Exercise directions:
Print the lines of the material exactly, from the line containing "pixels, height=408 pixels." through the end of the material, including both.
::::::::
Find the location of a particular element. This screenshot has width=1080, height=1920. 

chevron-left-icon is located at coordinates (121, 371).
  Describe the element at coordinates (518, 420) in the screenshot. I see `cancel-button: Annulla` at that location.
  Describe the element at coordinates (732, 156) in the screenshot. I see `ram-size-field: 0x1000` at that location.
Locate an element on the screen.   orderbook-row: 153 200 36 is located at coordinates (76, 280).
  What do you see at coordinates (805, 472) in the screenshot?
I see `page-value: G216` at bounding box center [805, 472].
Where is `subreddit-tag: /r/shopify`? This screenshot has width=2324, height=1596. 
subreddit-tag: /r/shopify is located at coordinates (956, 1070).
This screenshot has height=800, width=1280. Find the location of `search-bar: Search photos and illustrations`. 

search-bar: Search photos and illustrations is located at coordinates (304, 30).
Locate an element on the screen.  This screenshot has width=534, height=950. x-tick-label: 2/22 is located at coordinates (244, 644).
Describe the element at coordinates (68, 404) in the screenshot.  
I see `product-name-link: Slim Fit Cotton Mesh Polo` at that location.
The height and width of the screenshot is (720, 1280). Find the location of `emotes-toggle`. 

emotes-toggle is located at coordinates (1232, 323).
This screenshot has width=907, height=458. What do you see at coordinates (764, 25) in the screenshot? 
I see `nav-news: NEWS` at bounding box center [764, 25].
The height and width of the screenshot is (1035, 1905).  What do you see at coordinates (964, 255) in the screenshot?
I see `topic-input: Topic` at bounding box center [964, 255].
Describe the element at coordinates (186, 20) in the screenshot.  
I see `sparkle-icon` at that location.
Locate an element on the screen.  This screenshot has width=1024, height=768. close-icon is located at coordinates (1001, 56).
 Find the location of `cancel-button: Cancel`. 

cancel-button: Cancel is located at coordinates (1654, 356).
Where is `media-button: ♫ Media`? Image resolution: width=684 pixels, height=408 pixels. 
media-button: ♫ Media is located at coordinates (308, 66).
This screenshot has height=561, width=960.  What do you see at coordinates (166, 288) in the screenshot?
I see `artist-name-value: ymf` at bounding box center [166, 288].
::::::::
Answer to this exercise:
Where is `media-button: ♫ Media`? Image resolution: width=684 pixels, height=408 pixels. 
media-button: ♫ Media is located at coordinates (308, 66).
This screenshot has height=561, width=960.  What do you see at coordinates (166, 288) in the screenshot?
I see `artist-name-value: ymf` at bounding box center [166, 288].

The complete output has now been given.